Scale these rows by half: copy every line, requests included, but multiply each coordinate in the answers by 0.5 and round to a whole number, with halves rounded up. Leave the pictures out of your copy.

BEGIN Dataset rows

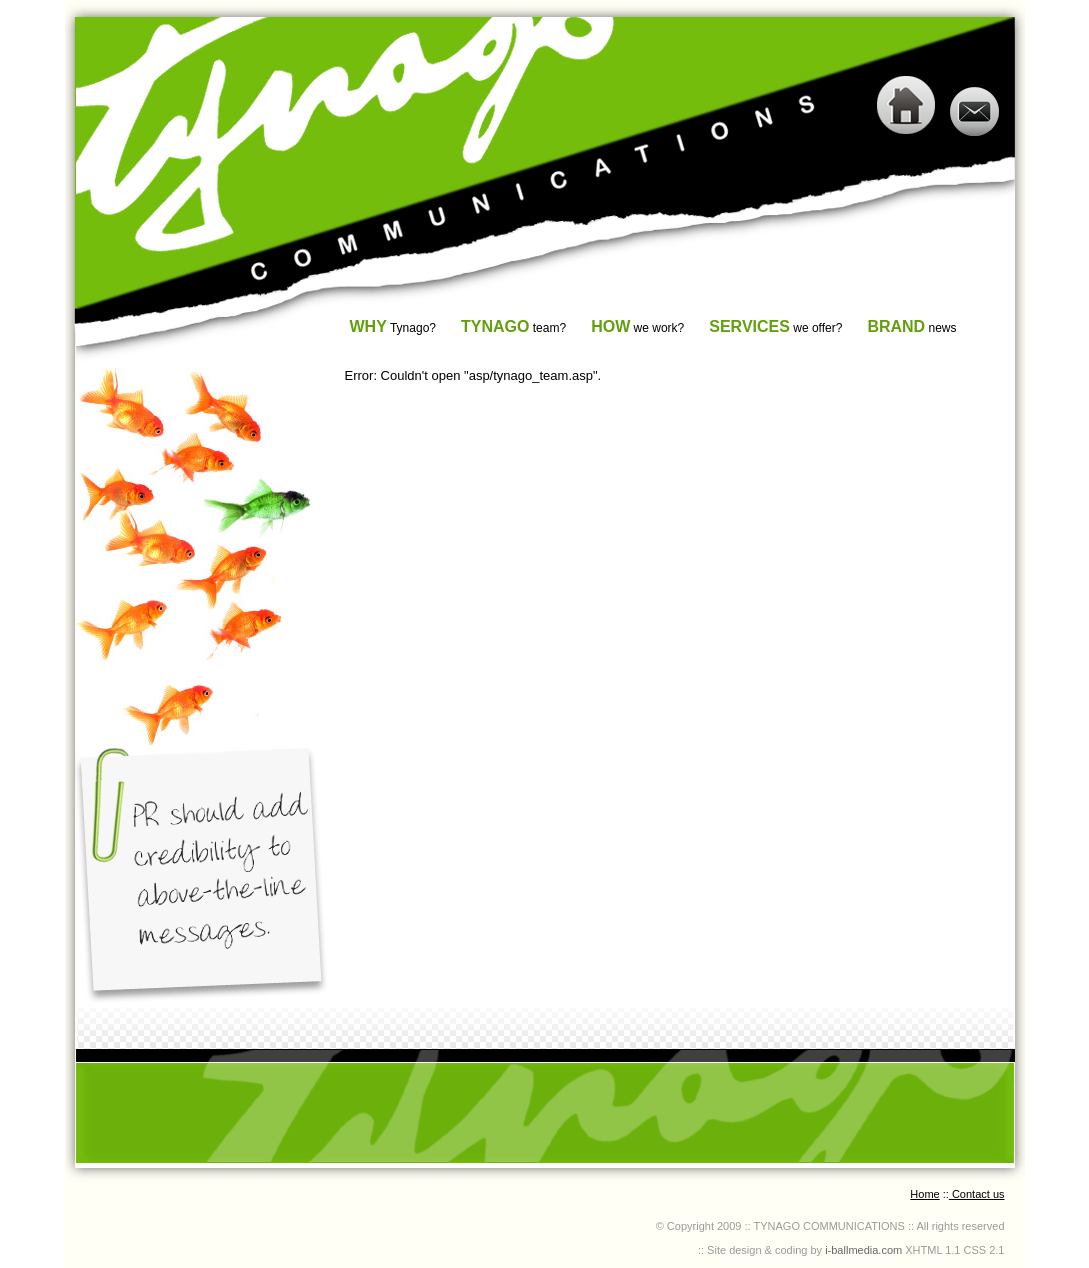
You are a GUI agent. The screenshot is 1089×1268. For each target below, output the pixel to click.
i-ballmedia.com (862, 1250)
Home (924, 1194)
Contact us (977, 1194)
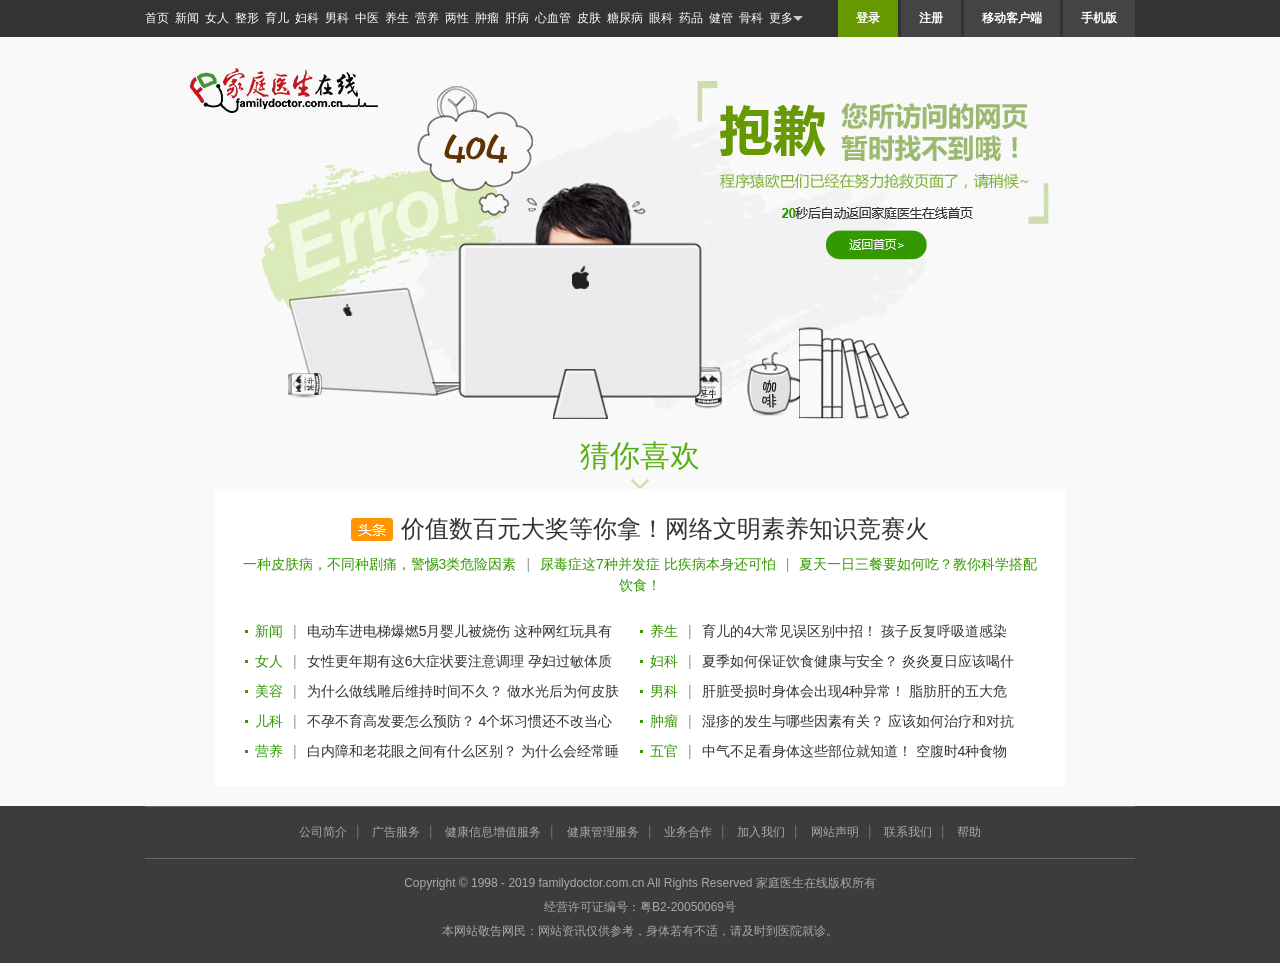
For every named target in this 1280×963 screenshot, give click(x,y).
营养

END Dataset rows

--- Response to this task ---
You are a GUI agent. The screenshot is 1089×1268. For each target below, output the pixel to click.
i-ballmedia.com (431, 625)
Home (462, 597)
Contact us (489, 597)
For every named target in this 1280×963 screenshot, give click(x,y).
营养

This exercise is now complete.